(Stored items)
_ _ _ _ _ _ _
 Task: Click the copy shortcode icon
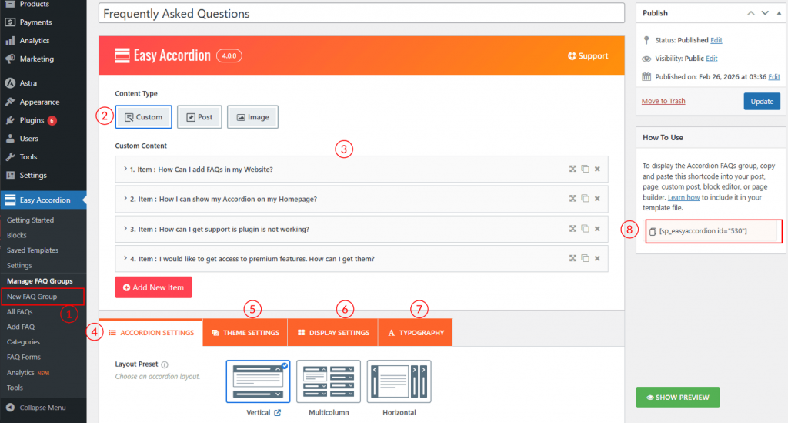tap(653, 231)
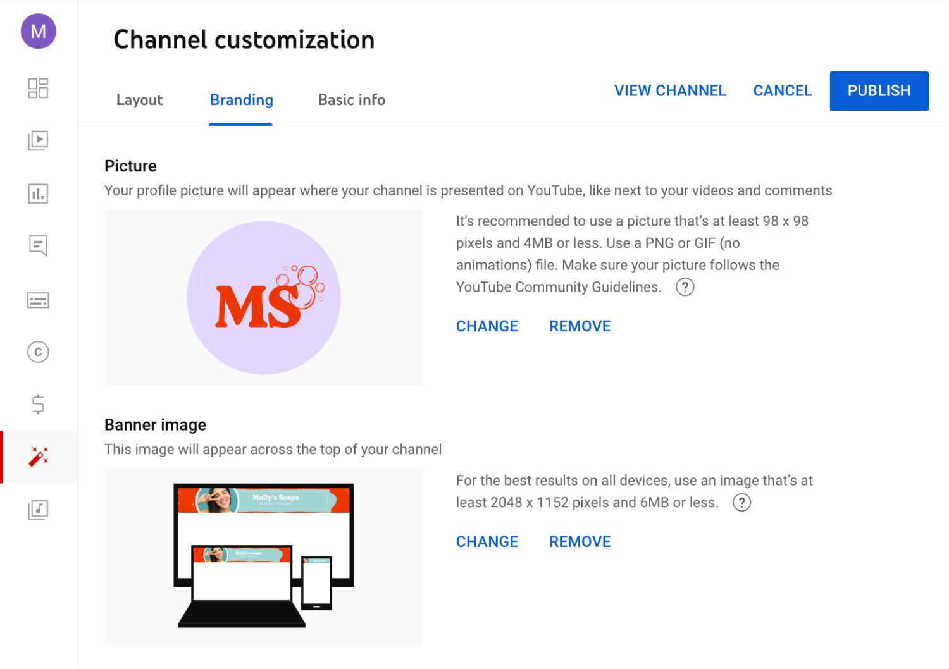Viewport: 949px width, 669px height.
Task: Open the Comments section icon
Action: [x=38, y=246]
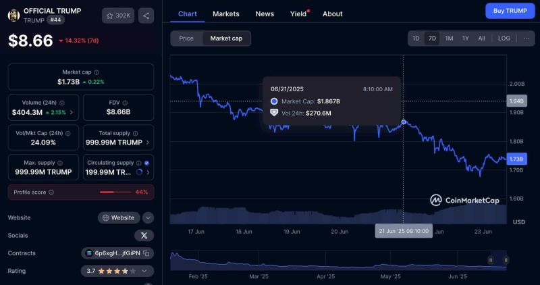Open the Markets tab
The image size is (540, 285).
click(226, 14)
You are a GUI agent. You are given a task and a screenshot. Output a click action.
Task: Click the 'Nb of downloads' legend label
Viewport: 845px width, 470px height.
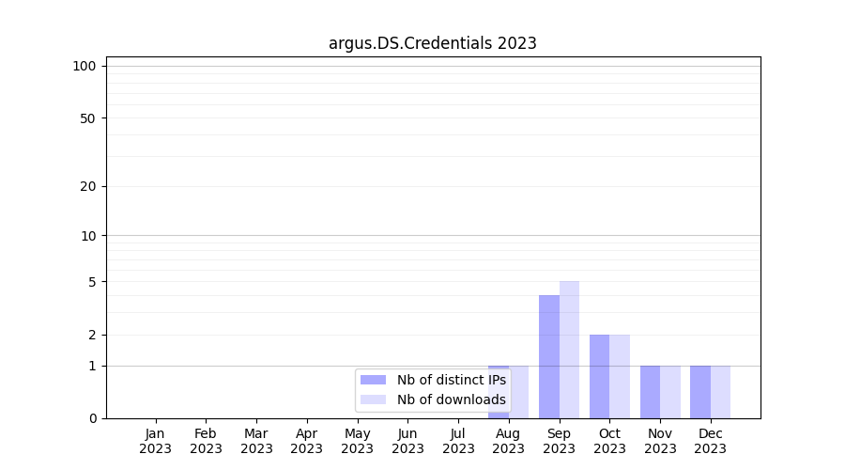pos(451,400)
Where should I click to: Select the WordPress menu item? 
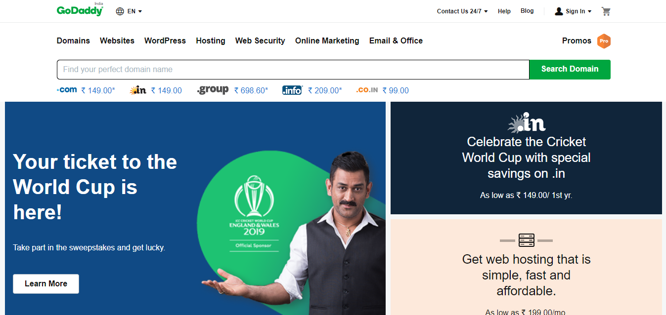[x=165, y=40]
_ _ _ _ _ _ _
Assignment:
Only an exact copy belongs in the answer: the lines from the one containing "Viewport: 845px width, 470px height." through the end of the records, both ends included, minus the pictures.

Response area:
Viewport: 845px width, 470px height.
pos(451,400)
Where should I click to: Select the WordPress menu item? 
[x=165, y=40]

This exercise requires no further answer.